═════ DATA UNDER STUDY ═════
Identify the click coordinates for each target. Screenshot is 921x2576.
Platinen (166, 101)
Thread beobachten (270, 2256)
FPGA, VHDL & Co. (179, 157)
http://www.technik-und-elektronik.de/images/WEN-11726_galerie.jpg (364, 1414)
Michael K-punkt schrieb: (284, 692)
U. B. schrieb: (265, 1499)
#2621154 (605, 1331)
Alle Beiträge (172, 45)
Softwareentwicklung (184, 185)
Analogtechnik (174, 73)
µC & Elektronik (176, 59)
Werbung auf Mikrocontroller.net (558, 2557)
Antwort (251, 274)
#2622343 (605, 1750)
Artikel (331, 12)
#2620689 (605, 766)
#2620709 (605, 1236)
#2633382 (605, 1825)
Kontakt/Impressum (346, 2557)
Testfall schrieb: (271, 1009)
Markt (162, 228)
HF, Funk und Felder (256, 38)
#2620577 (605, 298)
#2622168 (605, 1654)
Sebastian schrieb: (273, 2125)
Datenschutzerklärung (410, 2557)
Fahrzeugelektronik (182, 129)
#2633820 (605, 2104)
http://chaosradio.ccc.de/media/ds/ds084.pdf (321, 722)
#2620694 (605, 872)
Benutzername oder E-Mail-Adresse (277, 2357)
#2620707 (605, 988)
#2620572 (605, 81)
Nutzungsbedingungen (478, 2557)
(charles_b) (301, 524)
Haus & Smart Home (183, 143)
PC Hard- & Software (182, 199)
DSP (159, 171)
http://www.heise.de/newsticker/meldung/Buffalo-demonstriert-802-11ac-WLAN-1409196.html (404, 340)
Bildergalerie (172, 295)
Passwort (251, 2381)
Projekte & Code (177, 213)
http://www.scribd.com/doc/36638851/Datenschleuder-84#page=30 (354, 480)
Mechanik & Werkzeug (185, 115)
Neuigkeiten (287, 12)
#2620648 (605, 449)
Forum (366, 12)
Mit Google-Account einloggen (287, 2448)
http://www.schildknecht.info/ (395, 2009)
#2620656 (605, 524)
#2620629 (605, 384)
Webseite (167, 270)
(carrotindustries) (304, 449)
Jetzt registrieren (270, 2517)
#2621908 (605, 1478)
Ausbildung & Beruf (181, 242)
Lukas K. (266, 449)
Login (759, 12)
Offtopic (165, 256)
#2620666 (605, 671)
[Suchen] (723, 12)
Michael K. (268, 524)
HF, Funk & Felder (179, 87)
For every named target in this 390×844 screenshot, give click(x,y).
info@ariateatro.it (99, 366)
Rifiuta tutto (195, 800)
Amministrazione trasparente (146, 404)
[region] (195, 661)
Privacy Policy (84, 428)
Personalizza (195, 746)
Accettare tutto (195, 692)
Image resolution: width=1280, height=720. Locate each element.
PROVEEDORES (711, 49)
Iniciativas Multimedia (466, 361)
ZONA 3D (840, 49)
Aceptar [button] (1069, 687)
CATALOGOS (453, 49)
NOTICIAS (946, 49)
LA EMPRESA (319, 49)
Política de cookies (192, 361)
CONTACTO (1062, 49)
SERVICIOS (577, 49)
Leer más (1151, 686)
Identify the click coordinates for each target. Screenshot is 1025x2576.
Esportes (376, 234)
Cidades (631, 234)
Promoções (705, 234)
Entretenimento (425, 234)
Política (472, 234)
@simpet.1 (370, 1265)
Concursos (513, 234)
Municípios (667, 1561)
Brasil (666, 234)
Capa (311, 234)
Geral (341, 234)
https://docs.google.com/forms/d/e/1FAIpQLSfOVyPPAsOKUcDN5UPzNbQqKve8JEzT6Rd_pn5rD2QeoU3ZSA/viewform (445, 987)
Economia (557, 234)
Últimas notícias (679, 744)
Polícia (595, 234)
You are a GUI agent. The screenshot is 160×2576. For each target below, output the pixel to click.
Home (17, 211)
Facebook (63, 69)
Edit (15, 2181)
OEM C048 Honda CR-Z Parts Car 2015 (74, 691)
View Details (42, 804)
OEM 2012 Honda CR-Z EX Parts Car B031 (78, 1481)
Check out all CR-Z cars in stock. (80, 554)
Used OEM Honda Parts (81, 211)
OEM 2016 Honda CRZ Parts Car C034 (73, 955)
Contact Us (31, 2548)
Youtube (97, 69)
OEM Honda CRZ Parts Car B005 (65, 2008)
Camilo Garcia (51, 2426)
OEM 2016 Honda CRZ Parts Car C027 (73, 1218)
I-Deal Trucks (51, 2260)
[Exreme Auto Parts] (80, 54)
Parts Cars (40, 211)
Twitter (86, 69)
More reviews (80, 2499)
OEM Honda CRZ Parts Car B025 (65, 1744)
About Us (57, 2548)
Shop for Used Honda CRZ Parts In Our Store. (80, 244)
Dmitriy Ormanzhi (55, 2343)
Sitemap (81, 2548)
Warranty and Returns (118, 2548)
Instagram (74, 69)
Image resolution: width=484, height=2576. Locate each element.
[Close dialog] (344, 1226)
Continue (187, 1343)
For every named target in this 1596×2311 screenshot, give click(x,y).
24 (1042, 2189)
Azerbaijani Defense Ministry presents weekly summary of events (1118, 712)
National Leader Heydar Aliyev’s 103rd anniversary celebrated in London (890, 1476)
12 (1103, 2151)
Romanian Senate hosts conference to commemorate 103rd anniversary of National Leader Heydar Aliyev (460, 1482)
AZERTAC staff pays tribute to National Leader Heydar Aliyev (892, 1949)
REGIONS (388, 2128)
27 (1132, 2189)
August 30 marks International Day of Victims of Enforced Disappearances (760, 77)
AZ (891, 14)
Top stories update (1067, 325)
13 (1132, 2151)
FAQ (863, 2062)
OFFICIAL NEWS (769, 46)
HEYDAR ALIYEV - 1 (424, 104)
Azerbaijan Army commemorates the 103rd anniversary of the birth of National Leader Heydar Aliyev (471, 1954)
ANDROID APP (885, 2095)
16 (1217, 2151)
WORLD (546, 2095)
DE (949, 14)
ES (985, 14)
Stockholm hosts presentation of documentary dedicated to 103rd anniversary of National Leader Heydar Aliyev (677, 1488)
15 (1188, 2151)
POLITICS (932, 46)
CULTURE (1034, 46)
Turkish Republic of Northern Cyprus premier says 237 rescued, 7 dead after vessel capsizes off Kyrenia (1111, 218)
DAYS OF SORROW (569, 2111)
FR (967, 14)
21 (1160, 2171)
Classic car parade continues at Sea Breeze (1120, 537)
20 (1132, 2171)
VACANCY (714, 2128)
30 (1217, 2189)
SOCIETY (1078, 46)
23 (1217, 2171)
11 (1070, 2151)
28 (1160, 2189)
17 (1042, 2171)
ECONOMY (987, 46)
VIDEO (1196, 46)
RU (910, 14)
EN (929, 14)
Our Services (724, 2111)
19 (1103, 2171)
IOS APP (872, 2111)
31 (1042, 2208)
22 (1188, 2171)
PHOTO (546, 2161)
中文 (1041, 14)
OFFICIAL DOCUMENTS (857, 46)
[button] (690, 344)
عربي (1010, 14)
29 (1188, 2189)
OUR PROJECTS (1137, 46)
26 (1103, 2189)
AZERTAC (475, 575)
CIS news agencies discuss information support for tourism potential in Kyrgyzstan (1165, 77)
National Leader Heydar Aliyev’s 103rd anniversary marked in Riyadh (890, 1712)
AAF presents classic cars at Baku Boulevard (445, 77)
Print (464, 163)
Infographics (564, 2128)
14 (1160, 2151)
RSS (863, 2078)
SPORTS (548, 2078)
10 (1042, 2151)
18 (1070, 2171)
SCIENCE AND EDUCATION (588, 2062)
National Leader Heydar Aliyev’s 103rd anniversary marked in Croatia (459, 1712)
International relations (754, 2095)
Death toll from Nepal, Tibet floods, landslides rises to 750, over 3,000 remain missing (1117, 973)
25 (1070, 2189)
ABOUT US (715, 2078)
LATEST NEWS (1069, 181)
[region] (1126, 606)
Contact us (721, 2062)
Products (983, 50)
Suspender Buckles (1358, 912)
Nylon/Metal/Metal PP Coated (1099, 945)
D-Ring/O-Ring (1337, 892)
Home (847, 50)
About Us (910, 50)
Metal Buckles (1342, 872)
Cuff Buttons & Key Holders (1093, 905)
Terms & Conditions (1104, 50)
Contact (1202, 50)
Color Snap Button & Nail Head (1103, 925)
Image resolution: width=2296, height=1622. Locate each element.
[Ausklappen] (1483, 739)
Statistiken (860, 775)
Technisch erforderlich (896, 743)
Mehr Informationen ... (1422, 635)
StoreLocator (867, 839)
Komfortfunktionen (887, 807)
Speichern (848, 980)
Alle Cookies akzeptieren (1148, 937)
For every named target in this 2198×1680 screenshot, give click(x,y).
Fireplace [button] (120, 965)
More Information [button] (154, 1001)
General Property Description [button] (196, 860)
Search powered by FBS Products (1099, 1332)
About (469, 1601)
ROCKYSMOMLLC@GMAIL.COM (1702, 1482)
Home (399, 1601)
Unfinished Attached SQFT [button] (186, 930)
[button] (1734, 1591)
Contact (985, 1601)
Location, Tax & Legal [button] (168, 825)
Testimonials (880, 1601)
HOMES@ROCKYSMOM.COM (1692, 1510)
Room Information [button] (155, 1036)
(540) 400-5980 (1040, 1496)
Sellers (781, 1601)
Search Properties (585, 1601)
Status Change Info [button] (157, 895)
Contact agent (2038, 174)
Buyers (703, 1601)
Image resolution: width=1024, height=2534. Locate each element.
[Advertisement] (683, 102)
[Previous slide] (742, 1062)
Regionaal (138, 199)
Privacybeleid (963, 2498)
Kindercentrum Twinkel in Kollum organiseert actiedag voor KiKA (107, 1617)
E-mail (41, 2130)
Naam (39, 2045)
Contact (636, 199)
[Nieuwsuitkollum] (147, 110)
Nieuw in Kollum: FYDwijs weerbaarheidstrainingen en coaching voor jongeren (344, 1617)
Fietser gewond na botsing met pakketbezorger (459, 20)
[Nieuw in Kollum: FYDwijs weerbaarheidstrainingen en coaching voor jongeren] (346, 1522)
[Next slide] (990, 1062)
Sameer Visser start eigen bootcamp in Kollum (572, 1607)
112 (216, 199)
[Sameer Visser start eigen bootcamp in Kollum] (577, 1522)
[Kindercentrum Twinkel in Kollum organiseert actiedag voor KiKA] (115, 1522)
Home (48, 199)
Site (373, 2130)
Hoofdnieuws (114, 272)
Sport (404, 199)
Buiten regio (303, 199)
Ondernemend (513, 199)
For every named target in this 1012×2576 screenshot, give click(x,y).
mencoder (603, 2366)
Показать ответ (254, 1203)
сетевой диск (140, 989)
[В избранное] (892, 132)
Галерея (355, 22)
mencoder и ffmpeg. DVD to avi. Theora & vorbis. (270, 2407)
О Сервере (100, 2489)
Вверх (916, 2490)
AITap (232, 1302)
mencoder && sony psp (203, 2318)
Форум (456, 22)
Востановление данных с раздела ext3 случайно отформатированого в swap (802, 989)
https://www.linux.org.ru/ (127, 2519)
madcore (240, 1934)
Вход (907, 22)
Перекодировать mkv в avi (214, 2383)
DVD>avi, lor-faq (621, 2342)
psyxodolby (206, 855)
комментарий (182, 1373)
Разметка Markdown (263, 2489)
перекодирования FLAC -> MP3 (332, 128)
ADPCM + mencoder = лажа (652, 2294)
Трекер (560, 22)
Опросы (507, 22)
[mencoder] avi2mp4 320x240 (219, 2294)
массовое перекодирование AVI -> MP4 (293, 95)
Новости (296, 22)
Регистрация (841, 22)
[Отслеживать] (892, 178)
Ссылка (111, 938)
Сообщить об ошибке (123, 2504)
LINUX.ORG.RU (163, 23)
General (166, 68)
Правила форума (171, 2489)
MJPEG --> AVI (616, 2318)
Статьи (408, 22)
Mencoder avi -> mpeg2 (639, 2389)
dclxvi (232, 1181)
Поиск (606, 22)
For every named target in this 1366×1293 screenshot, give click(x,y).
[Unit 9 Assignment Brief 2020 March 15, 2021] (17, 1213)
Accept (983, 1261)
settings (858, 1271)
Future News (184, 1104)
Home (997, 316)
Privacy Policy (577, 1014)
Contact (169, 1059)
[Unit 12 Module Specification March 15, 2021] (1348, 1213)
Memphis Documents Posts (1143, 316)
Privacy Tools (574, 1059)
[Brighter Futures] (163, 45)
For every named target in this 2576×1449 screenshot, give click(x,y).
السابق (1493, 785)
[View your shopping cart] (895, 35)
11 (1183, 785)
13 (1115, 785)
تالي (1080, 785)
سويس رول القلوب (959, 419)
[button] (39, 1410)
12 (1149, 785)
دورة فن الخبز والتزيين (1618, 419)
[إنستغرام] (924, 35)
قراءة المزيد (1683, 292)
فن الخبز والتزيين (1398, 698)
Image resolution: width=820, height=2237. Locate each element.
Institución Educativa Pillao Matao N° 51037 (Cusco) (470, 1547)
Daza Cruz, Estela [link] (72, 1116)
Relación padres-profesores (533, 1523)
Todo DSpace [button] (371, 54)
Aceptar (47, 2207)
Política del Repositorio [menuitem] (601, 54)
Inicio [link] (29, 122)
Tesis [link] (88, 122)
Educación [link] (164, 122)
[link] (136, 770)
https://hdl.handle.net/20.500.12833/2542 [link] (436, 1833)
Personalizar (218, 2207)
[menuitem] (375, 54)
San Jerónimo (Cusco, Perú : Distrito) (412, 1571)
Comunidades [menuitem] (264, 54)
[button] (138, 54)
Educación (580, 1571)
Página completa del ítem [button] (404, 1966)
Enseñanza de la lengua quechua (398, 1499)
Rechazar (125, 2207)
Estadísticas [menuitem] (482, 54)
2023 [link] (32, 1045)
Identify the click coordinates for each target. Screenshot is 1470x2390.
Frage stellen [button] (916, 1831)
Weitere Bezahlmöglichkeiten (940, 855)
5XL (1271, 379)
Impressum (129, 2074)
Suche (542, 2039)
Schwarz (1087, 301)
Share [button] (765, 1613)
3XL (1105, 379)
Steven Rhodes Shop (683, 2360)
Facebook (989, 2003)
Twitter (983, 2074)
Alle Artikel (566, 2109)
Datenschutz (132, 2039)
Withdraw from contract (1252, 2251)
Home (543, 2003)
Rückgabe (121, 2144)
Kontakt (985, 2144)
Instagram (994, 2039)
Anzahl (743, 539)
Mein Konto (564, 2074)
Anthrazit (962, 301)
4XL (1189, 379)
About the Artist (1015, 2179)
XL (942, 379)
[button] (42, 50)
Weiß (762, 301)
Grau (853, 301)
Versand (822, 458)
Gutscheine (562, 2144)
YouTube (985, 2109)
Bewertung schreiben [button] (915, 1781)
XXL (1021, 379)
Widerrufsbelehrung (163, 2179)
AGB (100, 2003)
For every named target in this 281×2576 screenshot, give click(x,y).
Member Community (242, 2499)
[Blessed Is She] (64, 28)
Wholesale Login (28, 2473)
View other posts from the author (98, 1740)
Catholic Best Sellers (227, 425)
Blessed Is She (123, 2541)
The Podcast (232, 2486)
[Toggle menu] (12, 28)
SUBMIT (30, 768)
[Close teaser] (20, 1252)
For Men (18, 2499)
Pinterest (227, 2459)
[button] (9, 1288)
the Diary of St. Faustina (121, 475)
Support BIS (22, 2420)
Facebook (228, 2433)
═════
Would you print, exactly as written, every line above from the one holding "HOMES@ROCKYSMOM.COM (1692, 1510)" through the one holding "Privacybeleid (963, 2498)", with both included and no other lines?

§ THE COMPLETED TASK:
HOMES@ROCKYSMOM.COM (1692, 1510)
Room Information [button] (155, 1036)
(540) 400-5980 (1040, 1496)
Sellers (781, 1601)
Search Properties (585, 1601)
Status Change Info [button] (157, 895)
Contact agent (2038, 174)
Buyers (703, 1601)
Image resolution: width=1024, height=2534. Locate each element.
[Advertisement] (683, 102)
[Previous slide] (742, 1062)
Regionaal (138, 199)
Privacybeleid (963, 2498)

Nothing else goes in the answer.